Problem details: Repeat each line of the records below exactly.

Provided records:

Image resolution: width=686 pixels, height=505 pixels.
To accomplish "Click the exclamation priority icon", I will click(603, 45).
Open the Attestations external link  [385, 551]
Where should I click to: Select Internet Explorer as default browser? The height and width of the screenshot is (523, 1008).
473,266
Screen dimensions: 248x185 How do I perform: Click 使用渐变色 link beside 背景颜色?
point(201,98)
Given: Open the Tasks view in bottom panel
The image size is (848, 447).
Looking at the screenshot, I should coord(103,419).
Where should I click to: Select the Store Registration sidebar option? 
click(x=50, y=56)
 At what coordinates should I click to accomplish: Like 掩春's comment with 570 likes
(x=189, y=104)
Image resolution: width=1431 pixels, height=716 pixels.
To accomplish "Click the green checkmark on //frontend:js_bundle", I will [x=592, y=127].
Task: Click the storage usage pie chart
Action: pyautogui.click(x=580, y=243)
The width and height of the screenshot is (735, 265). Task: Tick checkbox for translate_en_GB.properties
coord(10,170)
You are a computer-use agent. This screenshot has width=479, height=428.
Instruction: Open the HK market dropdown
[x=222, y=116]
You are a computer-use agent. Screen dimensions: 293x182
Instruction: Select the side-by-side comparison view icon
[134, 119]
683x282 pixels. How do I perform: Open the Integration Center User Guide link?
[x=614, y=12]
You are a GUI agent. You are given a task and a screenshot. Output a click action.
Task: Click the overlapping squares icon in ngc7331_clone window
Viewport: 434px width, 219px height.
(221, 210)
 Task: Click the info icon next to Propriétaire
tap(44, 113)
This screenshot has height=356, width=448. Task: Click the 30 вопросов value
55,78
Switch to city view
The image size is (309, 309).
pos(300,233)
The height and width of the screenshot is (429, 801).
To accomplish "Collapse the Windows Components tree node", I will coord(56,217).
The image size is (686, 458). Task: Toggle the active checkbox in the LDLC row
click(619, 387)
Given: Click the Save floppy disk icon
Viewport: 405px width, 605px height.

Answer section:
Image resolution: width=686 pixels, height=505 pixels.
To accomplish "Click the exclamation priority icon", I will click(603, 45).
Open the Attestations external link  [385, 551]
Where should I click to: Select Internet Explorer as default browser? The height and width of the screenshot is (523, 1008).
473,266
Screen dimensions: 248x185 How do I perform: Click 使用渐变色 link beside 背景颜色?
point(201,98)
Given: Open the Tasks view in bottom panel
The image size is (848, 447).
Looking at the screenshot, I should coord(103,419).
Where should I click to: Select the Store Registration sidebar option? 
click(x=50, y=56)
 At what coordinates should I click to accomplish: Like 掩春's comment with 570 likes
(x=189, y=104)
Image resolution: width=1431 pixels, height=716 pixels.
To accomplish "Click the green checkmark on //frontend:js_bundle", I will [x=592, y=127].
Task: Click the storage usage pie chart
Action: pyautogui.click(x=580, y=243)
The width and height of the screenshot is (735, 265). Task: Tick checkbox for translate_en_GB.properties
coord(10,170)
You are a computer-use agent. This screenshot has width=479, height=428.
Instruction: Open the HK market dropdown
[x=222, y=116]
You are a computer-use agent. Screen dimensions: 293x182
Instruction: Select the side-by-side comparison view icon
[134, 119]
683x282 pixels. How do I perform: Open the Integration Center User Guide link?
[x=614, y=12]
You are a GUI agent. You are given a task and a screenshot. Output a click action.
Task: Click the overlapping squares icon in ngc7331_clone window
Viewport: 434px width, 219px height.
(221, 210)
 Task: Click the info icon next to Propriétaire
tap(44, 113)
This screenshot has height=356, width=448. Task: Click the 30 вопросов value
55,78
Switch to city view
The image size is (309, 309).
pos(300,233)
The height and width of the screenshot is (429, 801).
To accomplish "Collapse the Windows Components tree node", I will coord(56,217).
The image size is (686, 458). Task: Toggle the active checkbox in the LDLC row
click(619, 387)
Given: Click the Save floppy disk icon
Viewport: 405px width, 605px height.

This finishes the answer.